Keputusan
Rasional Menaikkan BI Rate
Sabaruddin Siagian ; Dosen Institut
Perbanas Jakarta
|
KORAN
JAKARTA, 01 April 2014
Kebijakan
menurunkan suku bunga acuan atau BI Rate sudah sirna kendati inflasi menurun
dan nilai tukar rupiah menguat. Bahkan, Bank Indonesia (BI) kemungkinan besar
masih bakal menaikkan BI Rate untuk menstabilisasi rupiah dan perekonomian.
Alasan
kuat BI tidak menurunkan BI Rate karena bank sentral AS (The Federal
Reserve/The Fed) akan menaikkan suku bunga acuan atau Fed Fund Rate 1 persen
tahun 2015 dari sekarang yang hanya 0,25 persen.
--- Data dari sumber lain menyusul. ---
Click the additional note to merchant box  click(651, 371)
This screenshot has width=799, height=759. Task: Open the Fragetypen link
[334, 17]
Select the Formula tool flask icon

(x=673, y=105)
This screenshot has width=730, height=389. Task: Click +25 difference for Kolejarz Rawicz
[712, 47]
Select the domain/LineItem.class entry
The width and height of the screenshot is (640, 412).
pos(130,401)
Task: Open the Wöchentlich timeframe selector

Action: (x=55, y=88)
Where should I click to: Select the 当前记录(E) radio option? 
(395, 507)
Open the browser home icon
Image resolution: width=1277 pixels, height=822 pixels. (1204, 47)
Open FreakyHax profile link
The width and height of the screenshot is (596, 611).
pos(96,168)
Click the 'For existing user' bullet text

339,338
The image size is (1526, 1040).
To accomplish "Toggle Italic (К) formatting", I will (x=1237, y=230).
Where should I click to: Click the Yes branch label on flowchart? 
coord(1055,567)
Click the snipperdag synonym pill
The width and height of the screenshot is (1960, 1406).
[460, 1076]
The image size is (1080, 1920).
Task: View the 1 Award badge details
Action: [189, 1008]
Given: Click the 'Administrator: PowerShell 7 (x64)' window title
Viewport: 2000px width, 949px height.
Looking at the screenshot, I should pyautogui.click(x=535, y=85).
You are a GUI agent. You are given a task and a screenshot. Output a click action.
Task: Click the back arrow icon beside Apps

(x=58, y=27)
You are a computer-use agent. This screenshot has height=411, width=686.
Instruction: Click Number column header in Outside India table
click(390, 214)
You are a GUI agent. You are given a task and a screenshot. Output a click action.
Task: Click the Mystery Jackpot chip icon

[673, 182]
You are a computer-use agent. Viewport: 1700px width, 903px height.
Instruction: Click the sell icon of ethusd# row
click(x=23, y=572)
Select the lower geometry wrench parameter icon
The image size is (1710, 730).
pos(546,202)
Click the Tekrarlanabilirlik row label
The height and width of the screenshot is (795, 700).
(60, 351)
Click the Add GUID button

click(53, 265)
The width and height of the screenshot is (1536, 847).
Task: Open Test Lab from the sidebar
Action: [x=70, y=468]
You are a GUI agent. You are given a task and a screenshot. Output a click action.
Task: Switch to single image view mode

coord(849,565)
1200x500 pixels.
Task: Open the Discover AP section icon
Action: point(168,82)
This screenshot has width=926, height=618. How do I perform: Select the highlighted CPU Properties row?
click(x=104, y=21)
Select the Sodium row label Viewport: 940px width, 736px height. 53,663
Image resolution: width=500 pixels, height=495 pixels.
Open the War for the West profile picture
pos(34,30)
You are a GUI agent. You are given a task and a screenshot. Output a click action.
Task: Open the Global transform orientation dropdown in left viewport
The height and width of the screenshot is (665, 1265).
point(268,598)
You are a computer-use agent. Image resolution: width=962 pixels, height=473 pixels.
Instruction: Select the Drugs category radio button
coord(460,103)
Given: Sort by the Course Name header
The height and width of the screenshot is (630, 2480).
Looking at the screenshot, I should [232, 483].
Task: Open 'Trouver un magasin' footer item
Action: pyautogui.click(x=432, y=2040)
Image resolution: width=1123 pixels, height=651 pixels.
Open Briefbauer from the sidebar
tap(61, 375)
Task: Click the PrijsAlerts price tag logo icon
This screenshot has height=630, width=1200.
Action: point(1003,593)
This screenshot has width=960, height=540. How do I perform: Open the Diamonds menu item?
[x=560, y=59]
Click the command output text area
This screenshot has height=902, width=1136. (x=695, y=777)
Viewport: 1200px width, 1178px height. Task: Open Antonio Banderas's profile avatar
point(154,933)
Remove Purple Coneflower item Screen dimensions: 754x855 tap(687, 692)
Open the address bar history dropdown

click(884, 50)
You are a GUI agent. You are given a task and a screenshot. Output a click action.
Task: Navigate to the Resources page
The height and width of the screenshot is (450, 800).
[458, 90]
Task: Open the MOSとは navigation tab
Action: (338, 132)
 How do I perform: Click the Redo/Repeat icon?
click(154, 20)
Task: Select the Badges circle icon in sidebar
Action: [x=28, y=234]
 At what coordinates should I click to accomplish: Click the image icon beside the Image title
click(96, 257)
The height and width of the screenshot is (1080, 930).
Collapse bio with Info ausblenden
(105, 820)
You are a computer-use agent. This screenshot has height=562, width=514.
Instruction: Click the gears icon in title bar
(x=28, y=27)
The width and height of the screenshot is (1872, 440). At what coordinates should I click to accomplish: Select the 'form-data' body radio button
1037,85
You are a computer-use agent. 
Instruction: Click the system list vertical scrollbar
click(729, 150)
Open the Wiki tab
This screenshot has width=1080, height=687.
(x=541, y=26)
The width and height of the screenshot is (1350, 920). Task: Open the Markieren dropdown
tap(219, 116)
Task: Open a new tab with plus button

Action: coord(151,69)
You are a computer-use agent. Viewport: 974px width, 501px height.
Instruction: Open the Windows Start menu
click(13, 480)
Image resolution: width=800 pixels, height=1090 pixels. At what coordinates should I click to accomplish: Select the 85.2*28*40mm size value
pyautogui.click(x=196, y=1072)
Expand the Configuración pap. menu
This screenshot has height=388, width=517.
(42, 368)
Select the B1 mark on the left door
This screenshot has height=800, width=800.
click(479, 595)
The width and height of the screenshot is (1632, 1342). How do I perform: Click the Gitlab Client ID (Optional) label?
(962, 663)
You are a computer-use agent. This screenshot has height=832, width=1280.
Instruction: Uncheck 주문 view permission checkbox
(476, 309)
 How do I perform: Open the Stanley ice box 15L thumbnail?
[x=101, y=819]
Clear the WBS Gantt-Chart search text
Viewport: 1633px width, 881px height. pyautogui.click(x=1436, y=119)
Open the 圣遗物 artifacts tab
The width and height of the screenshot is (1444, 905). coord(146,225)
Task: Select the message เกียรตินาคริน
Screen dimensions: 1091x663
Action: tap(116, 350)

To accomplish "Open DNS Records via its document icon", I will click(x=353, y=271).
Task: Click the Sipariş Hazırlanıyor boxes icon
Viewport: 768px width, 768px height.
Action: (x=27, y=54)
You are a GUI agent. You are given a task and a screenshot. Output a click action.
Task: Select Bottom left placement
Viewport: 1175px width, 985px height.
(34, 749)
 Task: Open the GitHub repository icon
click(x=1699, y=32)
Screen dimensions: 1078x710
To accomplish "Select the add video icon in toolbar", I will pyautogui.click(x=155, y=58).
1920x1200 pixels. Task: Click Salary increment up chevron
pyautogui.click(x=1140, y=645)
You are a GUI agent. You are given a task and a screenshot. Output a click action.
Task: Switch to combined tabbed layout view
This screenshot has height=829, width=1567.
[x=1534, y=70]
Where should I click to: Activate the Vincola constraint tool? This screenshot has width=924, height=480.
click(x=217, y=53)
Kemudian, tahun 2016, The
Fed akan menaikkan lagi Fed Fund Rate menjadi 2,25 persen.
Ditambah
lagi, The Fed konsisten mengurangi (tapering off) kebijakan stimulus moneter,
quantitative easing, sekarang 55 miliar dollar AS dari semula 85 miliar
dollar AS.
Kenaikan
Fed Fund Rate dan adanya konsistensi pengurangan stimulus moneter The Fed
membuat maka dana-dana global, khususnya dari negara emerging markets, menuju
perekonomian AS. Hal itu yang membuat dollar AS menguat terhadap mata uang
negara-negara lain, termasuk rupiah, baru-baru ini.
Pada
saat Joko Widodo dideklarasikan oleh Partai Demokrasi Perjuangan (PDIP)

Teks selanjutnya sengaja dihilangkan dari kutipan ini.